Exercise data ::
════════════════

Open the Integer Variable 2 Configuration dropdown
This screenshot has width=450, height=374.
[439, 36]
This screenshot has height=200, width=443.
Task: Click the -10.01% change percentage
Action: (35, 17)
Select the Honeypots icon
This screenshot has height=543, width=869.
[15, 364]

════════════════

Stated exercise ::
Copy the listing above word for word, with every line in its original order.

Response ::
Open the Integer Variable 2 Configuration dropdown
This screenshot has width=450, height=374.
[439, 36]
This screenshot has height=200, width=443.
Task: Click the -10.01% change percentage
Action: (35, 17)
Select the Honeypots icon
This screenshot has height=543, width=869.
[15, 364]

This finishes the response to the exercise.